This occurred over thirty years ago. Just trying to keep all things on a timeline these days and not try to confuse anyone more than necessary.
I spent most of my adult life in the navy, serving on submarines. When I entered the service I was already heavily into close-up magic. I carried six silver dollars and a deck of cards everywhere I went, from Australia to the North Pole. The audience at the North Pole was cold, cold.

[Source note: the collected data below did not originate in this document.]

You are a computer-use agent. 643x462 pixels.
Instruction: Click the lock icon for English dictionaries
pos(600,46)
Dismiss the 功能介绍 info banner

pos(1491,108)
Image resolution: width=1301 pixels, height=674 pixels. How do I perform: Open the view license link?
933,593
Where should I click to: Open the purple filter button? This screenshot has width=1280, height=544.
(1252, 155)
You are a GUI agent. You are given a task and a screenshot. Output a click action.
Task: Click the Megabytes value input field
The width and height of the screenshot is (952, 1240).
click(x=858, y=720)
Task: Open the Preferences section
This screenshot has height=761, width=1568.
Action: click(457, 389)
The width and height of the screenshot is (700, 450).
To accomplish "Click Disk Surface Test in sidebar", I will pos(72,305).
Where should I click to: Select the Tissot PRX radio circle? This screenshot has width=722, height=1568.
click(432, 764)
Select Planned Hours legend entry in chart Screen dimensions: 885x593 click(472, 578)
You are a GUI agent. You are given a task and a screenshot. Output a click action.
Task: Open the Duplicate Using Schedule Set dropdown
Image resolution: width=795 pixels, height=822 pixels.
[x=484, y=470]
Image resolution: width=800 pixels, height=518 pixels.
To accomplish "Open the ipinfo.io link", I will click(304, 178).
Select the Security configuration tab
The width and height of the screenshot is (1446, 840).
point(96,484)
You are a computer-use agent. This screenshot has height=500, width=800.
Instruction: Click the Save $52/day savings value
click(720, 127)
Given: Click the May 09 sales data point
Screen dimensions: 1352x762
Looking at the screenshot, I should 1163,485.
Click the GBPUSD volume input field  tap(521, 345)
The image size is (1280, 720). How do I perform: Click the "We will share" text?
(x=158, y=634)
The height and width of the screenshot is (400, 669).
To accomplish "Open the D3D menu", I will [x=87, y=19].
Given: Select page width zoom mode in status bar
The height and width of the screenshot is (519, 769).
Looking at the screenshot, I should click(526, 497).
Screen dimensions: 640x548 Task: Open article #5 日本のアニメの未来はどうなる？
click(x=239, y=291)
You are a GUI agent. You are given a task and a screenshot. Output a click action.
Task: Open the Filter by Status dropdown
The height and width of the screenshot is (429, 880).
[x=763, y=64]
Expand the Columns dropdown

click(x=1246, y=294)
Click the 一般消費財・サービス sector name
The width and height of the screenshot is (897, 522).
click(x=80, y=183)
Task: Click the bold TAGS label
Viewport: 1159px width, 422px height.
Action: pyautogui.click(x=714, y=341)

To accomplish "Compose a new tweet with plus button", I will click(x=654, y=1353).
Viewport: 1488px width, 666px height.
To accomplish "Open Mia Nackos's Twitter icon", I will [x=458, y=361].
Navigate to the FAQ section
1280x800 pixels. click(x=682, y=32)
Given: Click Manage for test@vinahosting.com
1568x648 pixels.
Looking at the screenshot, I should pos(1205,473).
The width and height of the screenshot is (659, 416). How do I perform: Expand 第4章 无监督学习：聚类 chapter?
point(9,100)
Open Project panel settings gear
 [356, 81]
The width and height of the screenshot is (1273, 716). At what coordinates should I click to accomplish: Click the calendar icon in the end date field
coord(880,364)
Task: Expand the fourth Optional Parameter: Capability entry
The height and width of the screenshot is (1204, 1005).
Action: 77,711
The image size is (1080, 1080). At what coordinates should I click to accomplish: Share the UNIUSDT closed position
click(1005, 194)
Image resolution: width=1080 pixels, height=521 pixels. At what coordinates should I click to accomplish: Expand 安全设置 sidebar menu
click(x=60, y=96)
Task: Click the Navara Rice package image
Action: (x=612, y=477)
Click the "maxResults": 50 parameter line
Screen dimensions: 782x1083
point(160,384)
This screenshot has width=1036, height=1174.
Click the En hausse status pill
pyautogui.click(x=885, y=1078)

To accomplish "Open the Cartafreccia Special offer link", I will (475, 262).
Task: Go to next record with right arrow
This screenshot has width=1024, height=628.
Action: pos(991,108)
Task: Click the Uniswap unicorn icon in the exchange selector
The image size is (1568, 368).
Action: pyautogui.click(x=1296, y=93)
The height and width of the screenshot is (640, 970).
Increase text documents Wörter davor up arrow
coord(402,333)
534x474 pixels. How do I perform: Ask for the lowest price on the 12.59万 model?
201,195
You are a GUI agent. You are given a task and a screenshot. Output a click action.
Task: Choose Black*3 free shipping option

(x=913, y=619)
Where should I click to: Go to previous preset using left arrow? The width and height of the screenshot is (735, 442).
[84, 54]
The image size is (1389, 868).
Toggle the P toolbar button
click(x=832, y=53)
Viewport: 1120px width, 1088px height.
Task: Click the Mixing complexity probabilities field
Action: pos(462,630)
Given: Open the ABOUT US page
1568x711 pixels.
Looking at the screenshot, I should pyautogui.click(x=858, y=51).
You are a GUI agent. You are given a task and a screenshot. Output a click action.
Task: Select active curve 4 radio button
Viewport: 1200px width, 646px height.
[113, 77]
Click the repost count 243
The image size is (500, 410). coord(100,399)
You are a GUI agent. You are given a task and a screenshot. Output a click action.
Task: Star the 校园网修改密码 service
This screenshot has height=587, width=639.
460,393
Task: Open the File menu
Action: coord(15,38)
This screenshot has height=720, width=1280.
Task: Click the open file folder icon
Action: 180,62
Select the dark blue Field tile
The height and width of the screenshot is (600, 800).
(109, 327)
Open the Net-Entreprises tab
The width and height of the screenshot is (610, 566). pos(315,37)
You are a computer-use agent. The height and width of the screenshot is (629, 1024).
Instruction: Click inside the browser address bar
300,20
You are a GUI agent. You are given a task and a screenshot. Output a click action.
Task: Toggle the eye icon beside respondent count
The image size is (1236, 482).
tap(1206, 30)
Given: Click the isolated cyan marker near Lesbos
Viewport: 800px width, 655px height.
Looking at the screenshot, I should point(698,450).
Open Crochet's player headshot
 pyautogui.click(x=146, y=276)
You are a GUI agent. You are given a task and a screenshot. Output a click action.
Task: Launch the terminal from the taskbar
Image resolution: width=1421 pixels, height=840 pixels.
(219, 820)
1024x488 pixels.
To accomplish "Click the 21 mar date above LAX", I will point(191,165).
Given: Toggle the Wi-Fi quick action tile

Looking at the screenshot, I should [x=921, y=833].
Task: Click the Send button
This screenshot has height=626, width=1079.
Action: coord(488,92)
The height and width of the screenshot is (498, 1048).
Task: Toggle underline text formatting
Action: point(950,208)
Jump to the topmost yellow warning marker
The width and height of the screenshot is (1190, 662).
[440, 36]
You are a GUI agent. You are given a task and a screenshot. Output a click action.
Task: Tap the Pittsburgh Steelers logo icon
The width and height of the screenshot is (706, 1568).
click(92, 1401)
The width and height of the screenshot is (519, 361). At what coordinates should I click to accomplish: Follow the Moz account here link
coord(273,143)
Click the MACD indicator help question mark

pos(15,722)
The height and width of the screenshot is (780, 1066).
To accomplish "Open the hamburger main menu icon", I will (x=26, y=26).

Before my pals and I were to leave on a deployment to the Mediterranean one of my pals, a Torpedoman by trade had adopted a rabbit. He was single and had no one to take it or look after it. As we discussed fluffy’s impending fate someone said, “Hey Kent oughta pull Fluffy out of the COs hat on half-way night.”
You can see where this is going. Fluffy spent two-and-a-half months, in her cage in the torpedo room bilge. Bags of rabbit food were carefully hidden from the Chief’s inspection eyes. Her wastes were carefully collected and passed off as common waste and taken to the TDU room. (Trash Disposal Unit . . . 700 pound air and a ram . . . nevermind)
Half-way night on long deployments is always celebrated. If you have any talent or think you do, you’re in the half-way night show. Ala Tarbell Fluffy was in a bunny-sack behind a chair. After producing a silk fountain I got her into the pile of silks and produced her pretty damned cleanly, if I do say so myself.
The trick got a good reaction, solid applause. Then it dawned on them that we hadn’t seen land for thirty-seven days and there was a goddamn live bunny-rabbit on the ship. The crew went wild.
It was worth going that extra mile. Fluffy, by the way was in violation of several navy regulations. In a macabre series of events she ended up on the menu a couple of days later. Submariners have no sense of justice.